▶ Supplied records:
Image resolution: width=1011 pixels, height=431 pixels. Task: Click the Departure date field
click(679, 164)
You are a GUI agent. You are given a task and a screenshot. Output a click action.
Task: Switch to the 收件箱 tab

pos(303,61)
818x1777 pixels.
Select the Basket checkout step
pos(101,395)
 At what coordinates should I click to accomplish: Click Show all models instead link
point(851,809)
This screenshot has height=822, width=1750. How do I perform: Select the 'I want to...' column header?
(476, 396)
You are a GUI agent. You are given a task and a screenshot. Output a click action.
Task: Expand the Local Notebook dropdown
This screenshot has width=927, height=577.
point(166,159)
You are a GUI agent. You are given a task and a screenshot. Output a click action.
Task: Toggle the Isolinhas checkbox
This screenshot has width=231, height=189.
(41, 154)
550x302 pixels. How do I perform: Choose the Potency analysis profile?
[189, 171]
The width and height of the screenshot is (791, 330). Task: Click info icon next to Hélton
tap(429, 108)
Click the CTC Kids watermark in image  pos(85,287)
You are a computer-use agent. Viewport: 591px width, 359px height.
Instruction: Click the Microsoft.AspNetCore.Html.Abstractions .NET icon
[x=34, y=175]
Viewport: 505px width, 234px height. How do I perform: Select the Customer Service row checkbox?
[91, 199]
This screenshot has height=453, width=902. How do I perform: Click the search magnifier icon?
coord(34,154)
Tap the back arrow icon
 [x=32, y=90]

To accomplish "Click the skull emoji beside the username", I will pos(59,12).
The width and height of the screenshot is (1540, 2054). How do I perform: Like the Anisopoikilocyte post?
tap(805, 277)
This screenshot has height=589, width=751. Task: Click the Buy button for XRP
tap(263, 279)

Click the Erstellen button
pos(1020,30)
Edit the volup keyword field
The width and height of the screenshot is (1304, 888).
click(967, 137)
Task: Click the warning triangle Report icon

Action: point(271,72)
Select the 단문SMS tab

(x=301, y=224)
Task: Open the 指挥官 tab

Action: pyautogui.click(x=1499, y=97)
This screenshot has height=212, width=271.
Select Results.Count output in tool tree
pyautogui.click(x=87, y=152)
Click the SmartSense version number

▶ Work required:
Line by line, retype the entire listing exactly.

▶ Response to this exercise:
Image resolution: width=1011 pixels, height=431 pixels. Task: Click the Departure date field
click(679, 164)
You are a GUI agent. You are given a task and a screenshot. Output a click action.
Task: Switch to the 收件箱 tab

pos(303,61)
818x1777 pixels.
Select the Basket checkout step
pos(101,395)
 At what coordinates should I click to accomplish: Click Show all models instead link
point(851,809)
This screenshot has height=822, width=1750. How do I perform: Select the 'I want to...' column header?
(476, 396)
You are a GUI agent. You are given a task and a screenshot. Output a click action.
Task: Expand the Local Notebook dropdown
This screenshot has width=927, height=577.
point(166,159)
You are a GUI agent. You are given a task and a screenshot. Output a click action.
Task: Toggle the Isolinhas checkbox
This screenshot has width=231, height=189.
(41, 154)
550x302 pixels. How do I perform: Choose the Potency analysis profile?
[189, 171]
The width and height of the screenshot is (791, 330). Task: Click info icon next to Hélton
tap(429, 108)
Click the CTC Kids watermark in image  pos(85,287)
You are a computer-use agent. Viewport: 591px width, 359px height.
Instruction: Click the Microsoft.AspNetCore.Html.Abstractions .NET icon
[x=34, y=175]
Viewport: 505px width, 234px height. How do I perform: Select the Customer Service row checkbox?
[91, 199]
This screenshot has height=453, width=902. How do I perform: Click the search magnifier icon?
coord(34,154)
Tap the back arrow icon
 [x=32, y=90]

To accomplish "Click the skull emoji beside the username", I will pos(59,12).
The width and height of the screenshot is (1540, 2054). How do I perform: Like the Anisopoikilocyte post?
tap(805, 277)
This screenshot has height=589, width=751. Task: Click the Buy button for XRP
tap(263, 279)

Click the Erstellen button
pos(1020,30)
Edit the volup keyword field
The width and height of the screenshot is (1304, 888).
click(967, 137)
Task: Click the warning triangle Report icon

Action: point(271,72)
Select the 단문SMS tab

(x=301, y=224)
Task: Open the 指挥官 tab

Action: pyautogui.click(x=1499, y=97)
This screenshot has height=212, width=271.
Select Results.Count output in tool tree
pyautogui.click(x=87, y=152)
Click the SmartSense version number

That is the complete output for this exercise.